TASK LIST
a: According to the A-frame towing thread, what sign do you need in Spain if your vehicle is over 12 metres long?
b: Pick up the A-frame towing thread where it stops and continue it.

--- start SOURCE DOCUMENT ---

# fitting A frame to tow



## wallis (Sep 27, 2007)

Hi I am considering having an A frame fitted so I can tow my Ford Fiesta 125 edge behind my Fiat Ducato 40 Maxi 130 M-Jet. Bessacarr E630 . Can any member who has had a similar unit fitted, Please let me know of their findings ,GOOD or BAD. Also are A frames allowed in France?? Yours Wallis


----------



## gnscloz (Oct 4, 2008)

hi we use car a tow braked a frame and tow renault clio. doddle to attach and general useability.
not personally towed in france but read that others do, further south in spain its dodgy .do a search loads info,
beware this topic is like marmite people love or hate them


----------



## silverdreamers (Nov 22, 2006)

Hi,
we tow a smart on a chris cox a frame no problem, but wishes we had a support under frame, which we have seen on some others.
I can fit the frame myself, and I am only small, as Peter is not so mobile. Towed in Holland, Belgium, France, Luxembourg with no problems for 3 months this year, but if you are over 12 metres in Spain you need a long vehicle sign, our friends have fitted this and towed to Marbella with no problem, but it depends. 
good luck


----------



## GerryD (Sep 20, 2007)

We have a Towtal braked A Frame but only for use in the UK. Would not consider it for France as you can park the motorhome anywhere you want in France. 
Gerry


----------



## Jented (Jan 12, 2010)

Hi.
I think i have read,where one of the british "A" frame makers,has set up two outlets in France,i could be wrong as i am going a little deaf,but read it i did.

--- end SOURCE DOCUMENT ---
--- start PROVIDED MATERIAL ---

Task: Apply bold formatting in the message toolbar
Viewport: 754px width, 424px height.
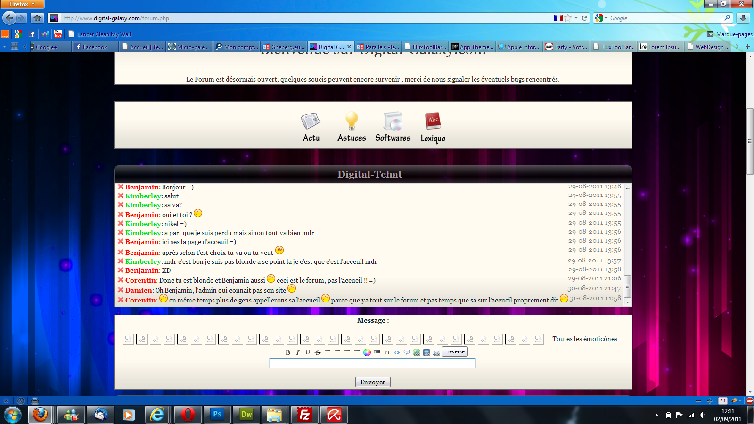Action: coord(288,352)
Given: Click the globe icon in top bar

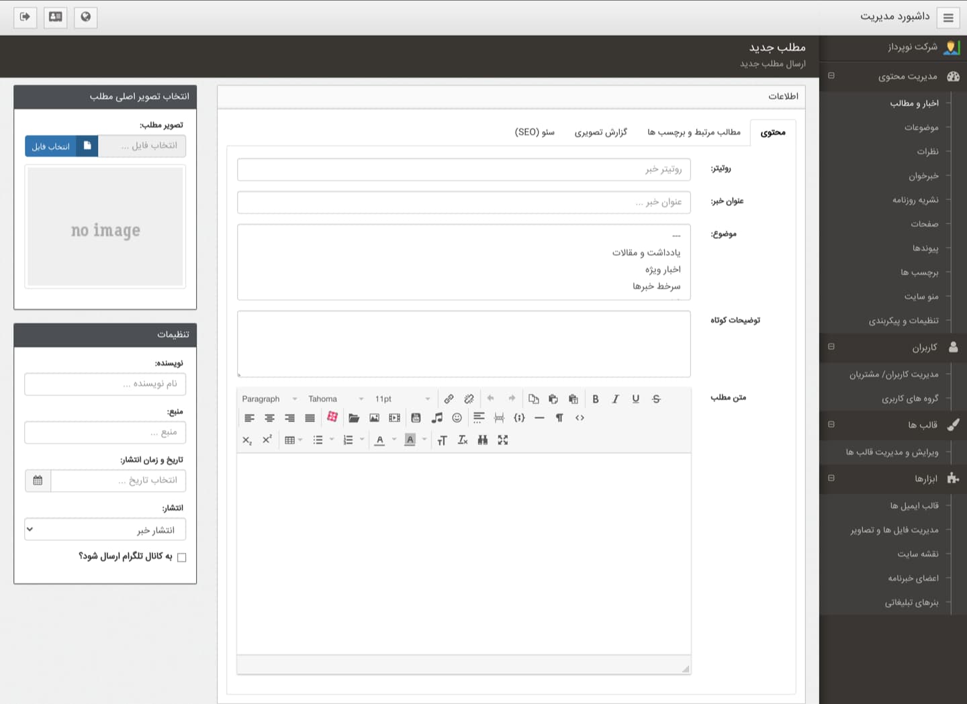Looking at the screenshot, I should pos(85,17).
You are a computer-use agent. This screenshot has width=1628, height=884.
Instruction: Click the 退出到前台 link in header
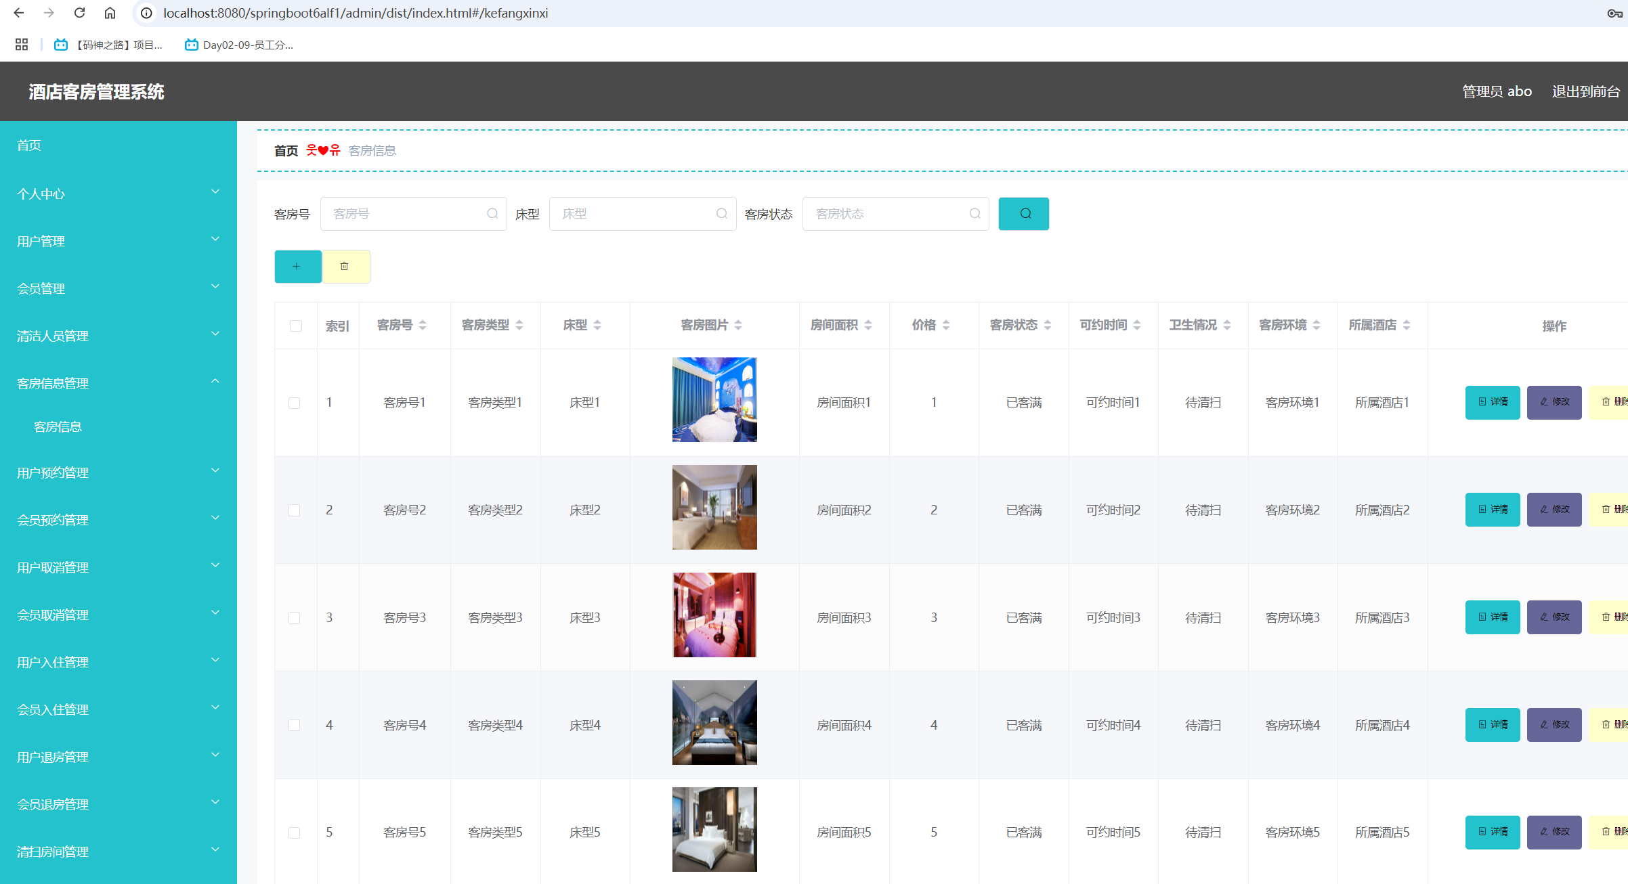click(1585, 91)
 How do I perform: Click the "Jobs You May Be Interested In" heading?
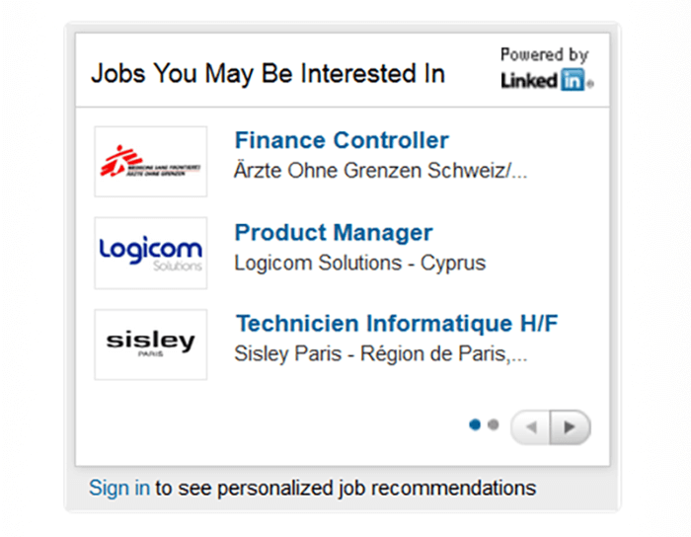coord(268,74)
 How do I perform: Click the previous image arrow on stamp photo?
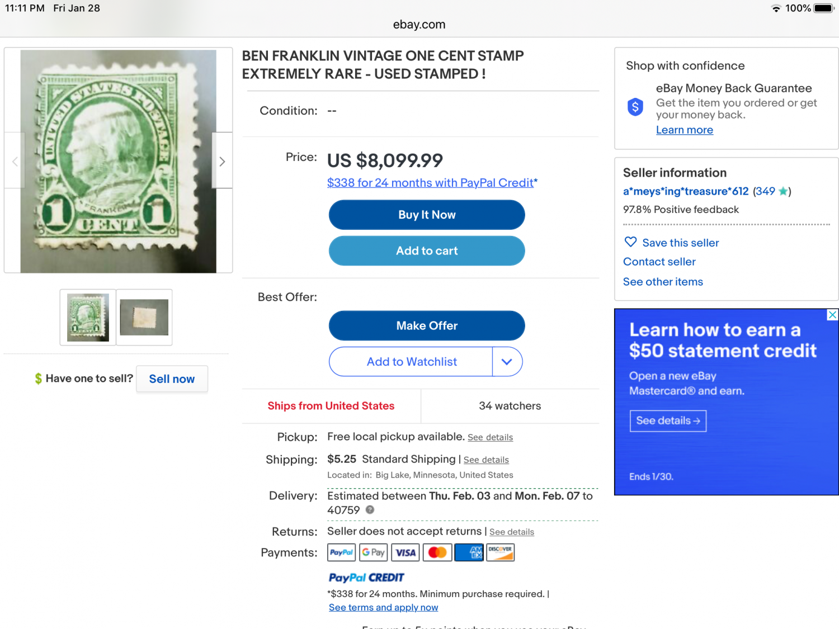coord(15,161)
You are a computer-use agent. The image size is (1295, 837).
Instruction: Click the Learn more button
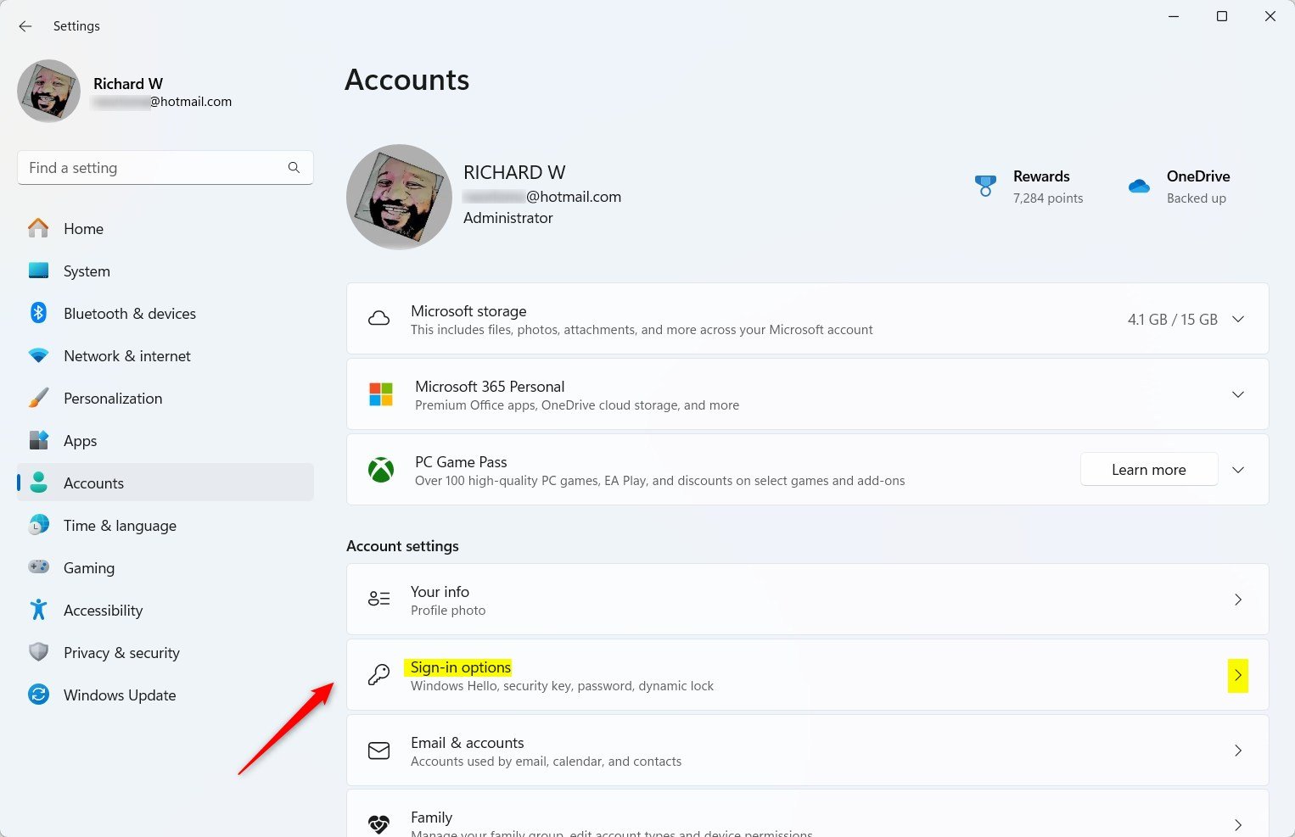1149,469
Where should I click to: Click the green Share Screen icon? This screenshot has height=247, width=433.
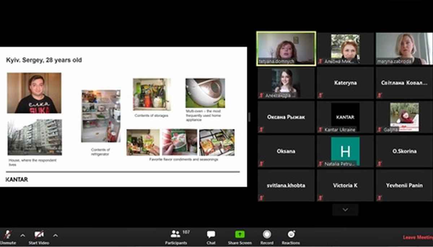(x=240, y=235)
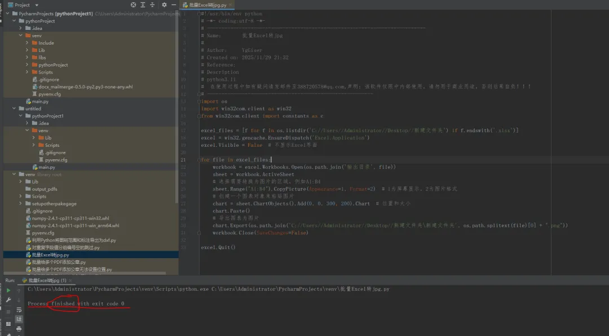Image resolution: width=609 pixels, height=336 pixels.
Task: Click Expand All in Project panel toolbar
Action: click(143, 5)
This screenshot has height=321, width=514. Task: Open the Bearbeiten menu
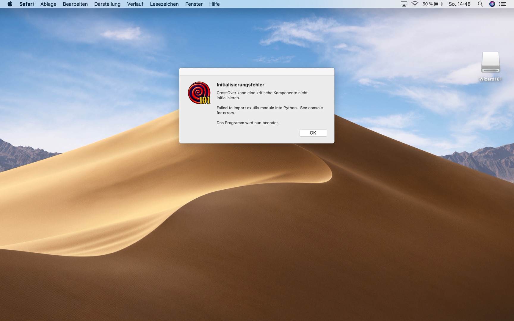click(x=75, y=4)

--- end PROVIDED MATERIAL ---

ANSWERS TO THE EXERCISES
a: A long vehicle sign.

b:
Ted


----------



## SaddleTramp (Feb 15, 2007)

Hi, A Frames are brilliant, I have an Armitages with Jockey wheel and it is an absolute doddle to fit, If you just want to take car off, Just wind it up like a caravan unhitch and drive car away with Jockey wheel still down.

Have towed in Belguim, France, Italy, Germany, Switzerland, Austria with No problem at all.

It is claimed that Towtal have opened fitting shops in France.


----------



## raynipper (Aug 4, 2008)

Hi Ted.
This is Car-A-Tow.

I have towed several Citroens on a Car-A-Tow A frame in France for many years. Maybe I have been lucky and the only times the Gendarmes have checked the set up was to confirm it was a braked system.

Ray.


----------



## Touchwood_RV (May 1, 2005)

Hi Jented,

I remember that and thought it was TOWtal, but there is nothing on their website about it.

Wallis: 

I have used Car-a-tow and TOWtal and have a preference for TOWtal quality, service and support, I tow an almost 3000KG car on TOWtal supplied and fitted frame, I just love the confidence of connect and tow (almost forget), but as for manufacturer each to their own, everyone will have a good reason why you should not use this that or the other company.


----------



## 100127 (Jul 20, 2006)

I have towed a car on an A frame in France and Italy with no problem, BUT you had better read this before you continue with the purchase of one

http://www.ukmotorhomes.net/a-frames.shtml

Bob


----------



## Touchwood_RV (May 1, 2005)

As the article says don’t make any assumptions, which is sound advice, if it is inertia braking systems that becomes the actual problem, maybe a move towards a proportional braking system is the way forward?


----------



## SaddleTramp (Feb 15, 2007)

This is the <<< French >>> section of Towtal's website where it states they have fitting shops in France.

Here is a list of Installers in France < French Installers > so I think it is safe to say that A Frames are legal in France


----------



## raynipper (Aug 4, 2008)

Here is Car-A-Tow's list of fitting agents including the one in France.

http://www.caratow.com/agents.php

Ray.


----------



## aultymer (Jun 20, 2006)

Had no problems with overrun braked 'A' frame Matiz thru France and Italy for 6 weeks this year.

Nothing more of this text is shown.